[Text and item location entries]
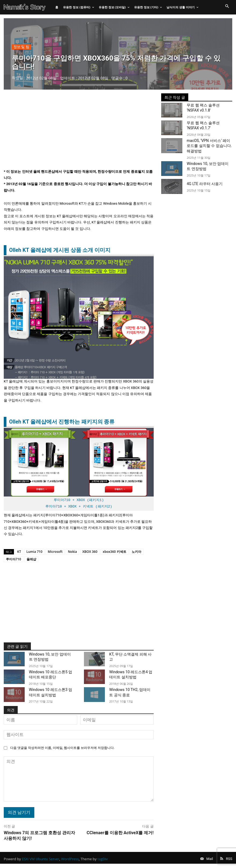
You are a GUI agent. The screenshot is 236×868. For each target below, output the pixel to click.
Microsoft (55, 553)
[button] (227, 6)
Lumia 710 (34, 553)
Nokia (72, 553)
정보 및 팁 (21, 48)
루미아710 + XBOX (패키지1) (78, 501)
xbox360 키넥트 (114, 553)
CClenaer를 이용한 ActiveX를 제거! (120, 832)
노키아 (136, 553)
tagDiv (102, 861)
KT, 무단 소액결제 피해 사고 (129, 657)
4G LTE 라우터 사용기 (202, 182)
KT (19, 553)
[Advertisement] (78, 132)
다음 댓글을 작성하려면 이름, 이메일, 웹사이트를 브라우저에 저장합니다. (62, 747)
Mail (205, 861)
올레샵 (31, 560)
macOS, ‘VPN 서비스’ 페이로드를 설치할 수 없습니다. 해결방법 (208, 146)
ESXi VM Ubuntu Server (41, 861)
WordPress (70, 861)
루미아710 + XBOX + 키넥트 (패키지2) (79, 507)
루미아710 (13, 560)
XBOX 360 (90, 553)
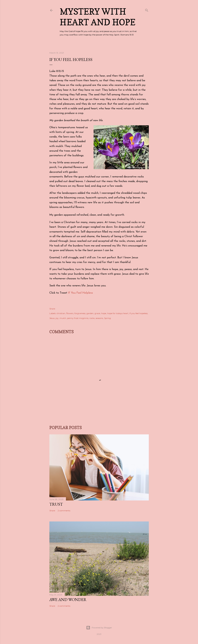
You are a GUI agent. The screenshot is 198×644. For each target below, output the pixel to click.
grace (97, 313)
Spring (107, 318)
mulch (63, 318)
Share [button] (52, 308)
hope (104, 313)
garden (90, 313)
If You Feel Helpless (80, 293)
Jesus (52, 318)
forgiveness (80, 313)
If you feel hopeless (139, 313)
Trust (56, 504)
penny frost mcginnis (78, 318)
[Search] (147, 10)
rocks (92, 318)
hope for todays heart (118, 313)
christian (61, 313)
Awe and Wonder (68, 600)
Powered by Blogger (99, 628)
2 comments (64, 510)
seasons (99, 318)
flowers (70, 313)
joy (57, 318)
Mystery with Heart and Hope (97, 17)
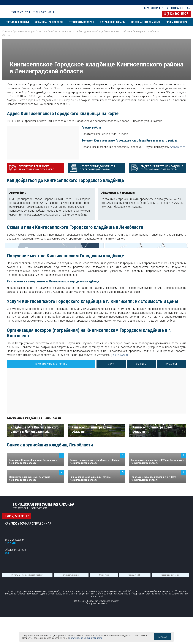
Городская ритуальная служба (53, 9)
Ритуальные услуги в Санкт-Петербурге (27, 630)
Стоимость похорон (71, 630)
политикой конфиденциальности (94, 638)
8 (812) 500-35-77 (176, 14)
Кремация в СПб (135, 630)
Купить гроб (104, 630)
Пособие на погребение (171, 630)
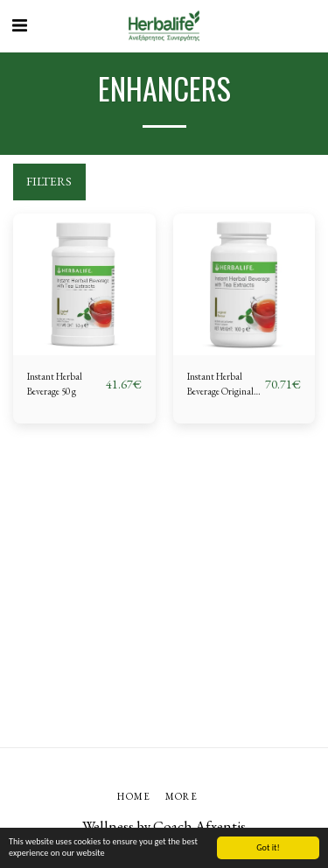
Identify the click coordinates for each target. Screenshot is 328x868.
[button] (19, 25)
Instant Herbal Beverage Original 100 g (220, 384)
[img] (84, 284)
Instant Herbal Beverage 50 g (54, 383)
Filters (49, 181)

Directions: Which lines in the records above contain the string "agent"? Pick out each one and copy it in full.

The reply:
You are a GUI agent. The screenshot is 236×868. For each target below, output the pixel to click.
You are a GUI agent. The screenshot is 198×644. For each target below, output the pixel to click.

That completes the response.